Nano-aggregate-Fe3+ complex based on benzimidazole-modified calix[4] arene for amplified fluorescence detection of ADP in aqueous media

Abstract

In this study, a dipodal 2-(2-aminophenyl)benzimidazole scaffold appended to the lower rim of calix[4]arene at 1,3-alternate positions (L1) was synthesized. Organic nanoparticles of receptor L1 (O1) displayed remarkable selectivity and sensitivity for Fe3+ ions via a turn-off fluorescence response in an aqueous medium. The O1·Fe3+ complex was further studied for its binding ability toward biologically prevalent anions, and showed excellent selectivity for ADP in the nanomolar range, even in the presence of structurally similar nucleotides, with a blue shift and four-fold enhancement in the intensity of fluorescence emission. The determination of ADP is crucial because ADP plays significant roles in various biological reactions catalyzed by ATPases and kinases. ATP and ADP are also known to generate energy in cells via phosphate bond cleavage. The fluorescence quenching upon addition of Fe3+ ions could be attributed to the conglomeration of the nano-aggregates, which either separated or further assembled when ADP was added to the ensemble.

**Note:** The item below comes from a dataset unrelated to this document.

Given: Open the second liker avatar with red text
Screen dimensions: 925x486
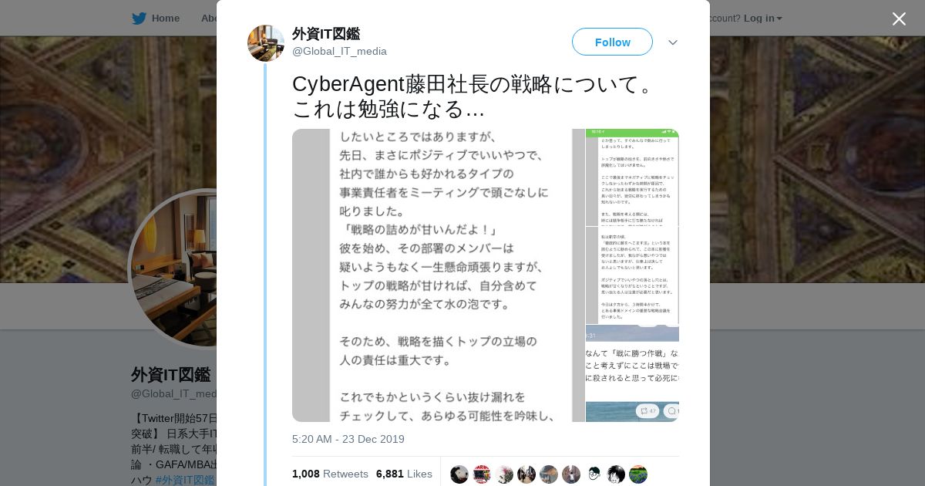Looking at the screenshot, I should [x=482, y=474].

Consequently, the fluorescence of the ensemble could be recovered. The sensing system was also applied to the detection of ADP in spiked blood serum samples; the excellent recovery of up to 99.3% validated its practicality. The off-on sensing mode, simple fabrication process, and ease of synthetic methodology are some of the advantages for further applications. The sensor was also successfully applied to monitoring of the hydrolysis of ADP to AMP by apyrase, which indicated its potential application for ADP-pertinent biological activities.